Sus cuentos y narraciones era lo que a las gentes espantaba más que todo. Horribles historias eran, por cierto; historias de ahorcados, castigos bárbaros como el llamado "paseo de la tabla" y temerosas tempestades en el mar y en el Paso de Tortugas-y salvajes hazañas y abruptos parajes en el Mar Caribe y costa firme. Según sus narraciones debió pasar su vida entera entre los hombres más perversos que Dios ha permitido que crucen sobre los mares; y el lenguaje que usaba para contar todas sus historias disgustaba a aquel sencillo auditorio de campesinos, casi tanto como los crímenes espantosos que describía con él. Mi padre siempre estaba diciendo que la posada concluiría por arruinarse, porque las gentes pronto dejarían de concurrir a ella para que se las tiranizase allí, y se las asustara y se las mandara a acostar horripiladas y estremeciéndose; pero yo creo que, al contrario su presencia no dejó de sernos de algún provecho. Las gentes comenzaron por tenerle un miedo atroz pero a poco, según hoy puedo recordarlo, ya empezaban a gustar de él. Porque, a la verdad, el Capitán era una fuente de valiosas emociones, enmedio de aquella quieta y sosegada vida del campo. Algunos de los más jóvenes de nuestros vecinos no le escatimaban ya ni su misma admiración, llamándole un verdadero lobo marino, un tiburón legítimo y otros nombres parecidos, agregando que hombres de su ralea son precisamente los que hacen que el nombre de Inglaterra sea temido y respetado sobre el océano.
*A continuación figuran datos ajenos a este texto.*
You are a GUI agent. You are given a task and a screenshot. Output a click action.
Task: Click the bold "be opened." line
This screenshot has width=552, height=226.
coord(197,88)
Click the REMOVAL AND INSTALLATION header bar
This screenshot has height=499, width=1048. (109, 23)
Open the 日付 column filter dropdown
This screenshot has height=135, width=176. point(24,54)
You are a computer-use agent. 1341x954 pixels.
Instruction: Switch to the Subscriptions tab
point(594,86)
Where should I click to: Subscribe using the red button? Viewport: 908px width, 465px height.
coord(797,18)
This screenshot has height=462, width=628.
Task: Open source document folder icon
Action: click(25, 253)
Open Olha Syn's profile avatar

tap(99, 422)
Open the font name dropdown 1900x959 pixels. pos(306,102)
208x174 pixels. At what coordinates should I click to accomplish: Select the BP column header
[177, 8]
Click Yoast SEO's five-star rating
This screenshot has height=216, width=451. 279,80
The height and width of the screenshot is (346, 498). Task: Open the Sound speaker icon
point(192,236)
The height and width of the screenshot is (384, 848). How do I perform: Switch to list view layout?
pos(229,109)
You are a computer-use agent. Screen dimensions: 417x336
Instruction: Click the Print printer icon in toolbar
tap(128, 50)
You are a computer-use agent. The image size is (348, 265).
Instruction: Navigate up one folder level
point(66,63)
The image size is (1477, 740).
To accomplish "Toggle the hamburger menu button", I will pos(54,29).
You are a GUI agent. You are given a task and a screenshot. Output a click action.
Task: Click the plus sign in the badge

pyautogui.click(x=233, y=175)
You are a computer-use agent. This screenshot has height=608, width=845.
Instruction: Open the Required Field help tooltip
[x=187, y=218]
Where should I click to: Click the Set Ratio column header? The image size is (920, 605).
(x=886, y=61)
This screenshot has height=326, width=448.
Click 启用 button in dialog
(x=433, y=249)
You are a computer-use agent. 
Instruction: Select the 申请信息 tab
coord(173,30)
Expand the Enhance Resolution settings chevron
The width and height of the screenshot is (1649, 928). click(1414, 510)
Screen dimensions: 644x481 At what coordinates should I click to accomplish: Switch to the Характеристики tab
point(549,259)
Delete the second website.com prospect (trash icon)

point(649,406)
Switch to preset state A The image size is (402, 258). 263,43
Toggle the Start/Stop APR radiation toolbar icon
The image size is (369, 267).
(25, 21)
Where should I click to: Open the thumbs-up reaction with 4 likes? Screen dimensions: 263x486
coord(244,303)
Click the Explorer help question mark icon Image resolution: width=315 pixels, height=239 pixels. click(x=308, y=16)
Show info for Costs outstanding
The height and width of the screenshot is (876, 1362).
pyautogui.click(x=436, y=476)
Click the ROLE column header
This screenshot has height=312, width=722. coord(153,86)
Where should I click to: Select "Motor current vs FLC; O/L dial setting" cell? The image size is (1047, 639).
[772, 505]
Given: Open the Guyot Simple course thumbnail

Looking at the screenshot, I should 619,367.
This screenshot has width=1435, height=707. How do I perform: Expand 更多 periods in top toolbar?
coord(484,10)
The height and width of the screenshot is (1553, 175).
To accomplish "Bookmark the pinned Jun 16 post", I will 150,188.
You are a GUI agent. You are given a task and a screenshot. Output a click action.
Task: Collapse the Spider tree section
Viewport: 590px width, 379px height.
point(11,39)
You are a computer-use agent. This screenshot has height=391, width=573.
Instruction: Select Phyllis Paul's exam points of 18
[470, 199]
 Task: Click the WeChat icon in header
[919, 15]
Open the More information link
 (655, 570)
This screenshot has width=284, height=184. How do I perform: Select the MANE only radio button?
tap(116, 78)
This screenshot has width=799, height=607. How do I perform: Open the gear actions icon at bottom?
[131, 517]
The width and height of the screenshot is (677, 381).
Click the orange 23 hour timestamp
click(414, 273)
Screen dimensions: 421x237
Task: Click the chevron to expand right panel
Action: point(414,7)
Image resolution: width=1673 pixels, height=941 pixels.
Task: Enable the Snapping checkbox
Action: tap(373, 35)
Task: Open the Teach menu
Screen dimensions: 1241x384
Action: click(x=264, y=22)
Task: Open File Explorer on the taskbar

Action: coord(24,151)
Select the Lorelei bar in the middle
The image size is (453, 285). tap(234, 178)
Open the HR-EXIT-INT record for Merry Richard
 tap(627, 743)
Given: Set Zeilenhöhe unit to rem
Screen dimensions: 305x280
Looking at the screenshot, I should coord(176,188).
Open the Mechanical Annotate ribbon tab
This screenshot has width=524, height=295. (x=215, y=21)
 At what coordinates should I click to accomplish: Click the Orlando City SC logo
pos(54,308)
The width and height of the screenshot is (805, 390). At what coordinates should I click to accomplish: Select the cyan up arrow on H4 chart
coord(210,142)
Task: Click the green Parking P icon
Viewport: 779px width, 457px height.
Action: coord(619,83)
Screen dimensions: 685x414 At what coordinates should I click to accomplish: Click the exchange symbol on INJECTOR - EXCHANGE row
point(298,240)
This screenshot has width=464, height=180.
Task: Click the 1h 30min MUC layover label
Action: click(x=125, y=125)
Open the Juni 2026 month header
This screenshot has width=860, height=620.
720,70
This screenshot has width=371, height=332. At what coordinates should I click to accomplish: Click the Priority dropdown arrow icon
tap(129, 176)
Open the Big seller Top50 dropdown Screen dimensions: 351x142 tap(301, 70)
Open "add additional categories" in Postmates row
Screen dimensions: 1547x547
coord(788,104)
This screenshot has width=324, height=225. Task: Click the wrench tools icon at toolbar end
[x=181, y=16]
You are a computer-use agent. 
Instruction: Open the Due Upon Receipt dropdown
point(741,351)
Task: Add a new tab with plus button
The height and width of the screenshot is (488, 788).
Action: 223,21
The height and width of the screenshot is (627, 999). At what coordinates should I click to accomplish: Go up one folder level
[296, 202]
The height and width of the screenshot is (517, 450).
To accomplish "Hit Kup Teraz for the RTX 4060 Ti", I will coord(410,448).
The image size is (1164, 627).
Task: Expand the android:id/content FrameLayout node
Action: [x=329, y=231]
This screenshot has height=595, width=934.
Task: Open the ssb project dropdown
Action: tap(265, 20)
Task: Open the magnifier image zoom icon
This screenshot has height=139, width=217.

Pero también, en cierto modo no dejaba de llevarnos bonitamente hacia la ruina; porque su permanencia se prolongaba en nuestra casa semana tras semana, y después un mes tras de otro, de tal manera que ya las monedas de oro aquellas habían sido más que devengadas, sin que mi padre se hiciese el ánimo de insistir demasiado en que renovase la exhibición. Si alguna vez se permitía indicar algo, el Capitán resoplaba por el fuelle de su nariz de una manera tan formidable que casi se pudiera decir que bramaba y con su feroz mirada arrojaba a mi pobre padre fuera de la habitación. Yo lo ví, con frecuencia, después de tales repulsas, retorcerse los manos desesperadamente y tengo la certeza de que, el fastidio y el terror que se dividían su existencia contribuyeron grandemente a acelerar su anticipada e infeliz muerte.

En todo el tiempo que vivió con nosotros el Capitán no hizo el menor cambio en su traje, sino fué el comprarse algunos pares de medias, aprovechando el paso casual de un buhonero. Habiéndosele caído una de las alas de su sombrero, no se ocupó de reducir a su lugar primitivo aquel colgajo que era para él una gran molestia, sobre todo, cuando hacía viento. Me acuerdo todavía de la miserable apariencia de su jubón que remendaba, él en persona, arriba en su habitación y que, antes de su muerte, no era ya otra cosa más que remiendos. Jamás escribió ni recibía carta alguna, ni se dignaba hablar a nadie que no fuese de los vecinos que él conocía por tales, y aun a éstos hacíalo solamente cuando bullían en su cabeza los espíritus del rom. En cuanto al gran cofre de a bordo, ninguno de nosotros había logrado verlo abierto.